O que me disseste foi que existe uma idade em que é mais fácil estudar, e que por outro lado não sabias se ia haver dinheiro para me manter na faculdade por todos esses anos. Eu disse que ainda era novo, e que ia conseguir fazer o curso, e que o dinheiro ia-se vendo, que eu podia trabalhar e estudar. E para além disso, em bioquímica, estavam sempre a dizer-nos que não íamos ter emprego, e a minha namorada também era do mesmo curso, e eu achava que se fosse médico, para além de ser mais feliz, ia conseguir fazer com que tivéssemos uma vida um pouco mais fácil.
Disseste-me então, que 6 anos de curso, mais este que ia perder, eram muito tempo. E que a minha namorada entretanto ia começar a trabalhar, e que eu ia andar com os livros atrás. E as coisas iam mudar, que isto do amor e uma cabana não existe. Naquele dia de sol, com as imperiais à nossa frente, tu foste o meu Grilo Falante, e eu fui o teu Pinóquio.

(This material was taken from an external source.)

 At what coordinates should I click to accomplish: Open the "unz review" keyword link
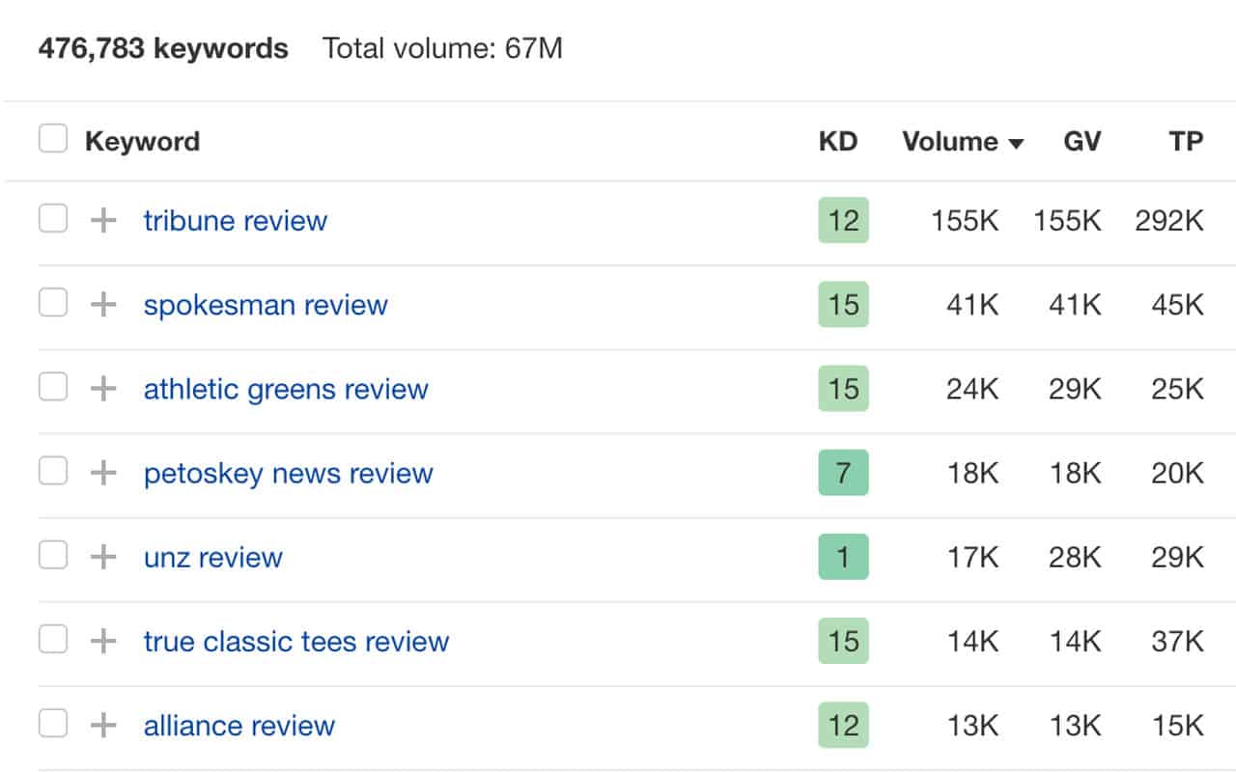(211, 557)
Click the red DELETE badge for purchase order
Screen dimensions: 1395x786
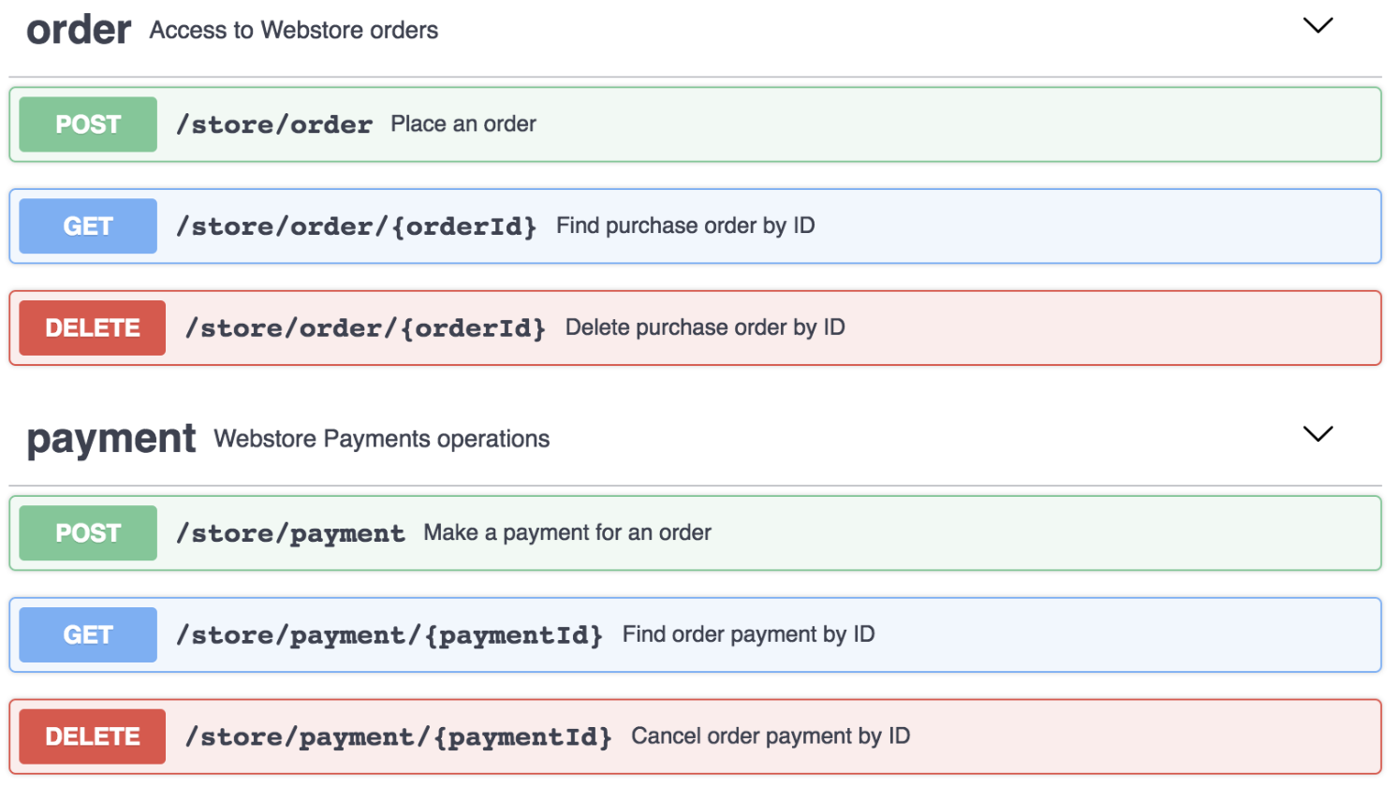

Avisaste-me de forma meiga, e eu, claro, não prestei atenção. Fiz o que queria, o que me apeteceu. Estive um ano a trabalhar, voltei para a escola, para o 12º, para o pé dos miúdos – senti-me como se fosse a conduzir um carro em 5ª e reduzisse de repente para 2ª – depois repeti os exames, tirei dois 20 e entrei. Era um tiro que não podia falhar, e não falhei. E não vou dizer que foi só porque estudei muito – o que é verdade – mas também foi precisa muita sorte. Confiei que estava a arriscar, mas estava a fazer tudo em prol da minha futura vida profissional, da minha realização pessoal, e dos planos que tinha feito para mim e para a pessoa de quem gostava.
Mas no fim, quem tinha razão eras mesmo tu. Fazemos planos e castelos de cartas no ar, mesmo sabendo que é o vento que derruba as cartas. Tomamos certas coisas como garantidas, defendemos o que pensamos com unhas e dentes e raramente prestamos atenção ao que as pessoas mais velhas nos dizem. Avisaste-me da melhor forma que sabias que isso da namorada ia ser um grande problema, e foi mesmo, e muito pelas razões que apontaste: eu, qual Pinóquio, fui mesmo parar à barriga da baleia. Quando somos muito novos pensamos que podemos controlar as variáveis todas e que as coisas só podem correr bem, e correr bem da maneira como as planeámos. Mas às vezes também fazemos coisas certas pelas razões erradas.
Confesso que quando tomei aquela enorme decisão não medi nem metade dos riscos que corria. Quanto ao dinheiro, aí eu tinha razão. Por uma razão ou por outra, nunca tive que abandonar a faculdade, embora em determinadas alturas tenha custado bastante a estabilizar o barco. Foi na base do vamos vendo, devagarinho… e quase sem dar por isso já estou quase no fim do curso. E não me arrependo nem um bocadinho. Mesmo que me arrependesse... ter saudades do passado é correr atrás do vento, como diz um provérbio russo.
Apesar de saber que detestas médicos, nunca me disseste nada sobre isso. Talvez tenha sido por saber disso que só me viste uma vez de bata e estetoscópio.